Restate every record that follows, keeping it exact.

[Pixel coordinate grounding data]
■ ■ ■ ■ ■ ■ ■

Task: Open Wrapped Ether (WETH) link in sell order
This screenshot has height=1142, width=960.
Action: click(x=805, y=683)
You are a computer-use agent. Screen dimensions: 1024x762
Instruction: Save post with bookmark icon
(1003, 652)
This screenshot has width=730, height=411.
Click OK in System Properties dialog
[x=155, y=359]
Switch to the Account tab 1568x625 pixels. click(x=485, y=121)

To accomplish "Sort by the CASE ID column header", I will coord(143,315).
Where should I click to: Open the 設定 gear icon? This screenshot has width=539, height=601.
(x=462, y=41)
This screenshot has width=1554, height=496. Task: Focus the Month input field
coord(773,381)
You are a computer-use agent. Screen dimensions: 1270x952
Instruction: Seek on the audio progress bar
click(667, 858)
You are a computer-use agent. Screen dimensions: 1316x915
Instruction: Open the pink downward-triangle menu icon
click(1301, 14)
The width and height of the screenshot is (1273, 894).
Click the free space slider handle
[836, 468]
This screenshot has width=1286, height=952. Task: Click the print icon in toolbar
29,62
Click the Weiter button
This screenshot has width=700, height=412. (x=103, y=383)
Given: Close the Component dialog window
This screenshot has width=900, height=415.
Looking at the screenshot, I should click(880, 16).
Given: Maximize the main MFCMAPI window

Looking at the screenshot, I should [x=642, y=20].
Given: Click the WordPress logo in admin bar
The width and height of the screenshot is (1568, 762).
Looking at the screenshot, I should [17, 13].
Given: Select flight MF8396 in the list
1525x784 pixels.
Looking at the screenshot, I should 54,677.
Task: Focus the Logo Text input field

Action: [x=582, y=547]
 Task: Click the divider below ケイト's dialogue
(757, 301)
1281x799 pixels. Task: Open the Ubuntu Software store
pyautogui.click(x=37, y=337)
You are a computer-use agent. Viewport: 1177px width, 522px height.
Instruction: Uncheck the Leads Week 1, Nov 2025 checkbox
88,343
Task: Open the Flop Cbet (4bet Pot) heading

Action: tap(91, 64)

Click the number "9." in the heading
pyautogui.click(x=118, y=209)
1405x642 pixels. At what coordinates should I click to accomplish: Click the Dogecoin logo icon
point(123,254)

■ ■ ■ ■ ■ ■ ■

### RESULT
Task: Open Wrapped Ether (WETH) link in sell order
This screenshot has height=1142, width=960.
Action: click(x=805, y=683)
You are a computer-use agent. Screen dimensions: 1024x762
Instruction: Save post with bookmark icon
(1003, 652)
This screenshot has width=730, height=411.
Click OK in System Properties dialog
[x=155, y=359]
Switch to the Account tab 1568x625 pixels. click(x=485, y=121)

To accomplish "Sort by the CASE ID column header", I will coord(143,315).
Where should I click to: Open the 設定 gear icon? This screenshot has width=539, height=601.
(x=462, y=41)
This screenshot has width=1554, height=496. Task: Focus the Month input field
coord(773,381)
You are a computer-use agent. Screen dimensions: 1270x952
Instruction: Seek on the audio progress bar
click(667, 858)
You are a computer-use agent. Screen dimensions: 1316x915
Instruction: Open the pink downward-triangle menu icon
click(1301, 14)
The width and height of the screenshot is (1273, 894).
Click the free space slider handle
[836, 468]
This screenshot has width=1286, height=952. Task: Click the print icon in toolbar
29,62
Click the Weiter button
This screenshot has width=700, height=412. (x=103, y=383)
Given: Close the Component dialog window
This screenshot has width=900, height=415.
Looking at the screenshot, I should click(880, 16).
Given: Maximize the main MFCMAPI window

Looking at the screenshot, I should [x=642, y=20].
Given: Click the WordPress logo in admin bar
The width and height of the screenshot is (1568, 762).
Looking at the screenshot, I should [17, 13].
Given: Select flight MF8396 in the list
1525x784 pixels.
Looking at the screenshot, I should 54,677.
Task: Focus the Logo Text input field

Action: [x=582, y=547]
 Task: Click the divider below ケイト's dialogue
(757, 301)
1281x799 pixels. Task: Open the Ubuntu Software store
pyautogui.click(x=37, y=337)
You are a computer-use agent. Viewport: 1177px width, 522px height.
Instruction: Uncheck the Leads Week 1, Nov 2025 checkbox
88,343
Task: Open the Flop Cbet (4bet Pot) heading

Action: tap(91, 64)

Click the number "9." in the heading
pyautogui.click(x=118, y=209)
1405x642 pixels. At what coordinates should I click to accomplish: Click the Dogecoin logo icon
point(123,254)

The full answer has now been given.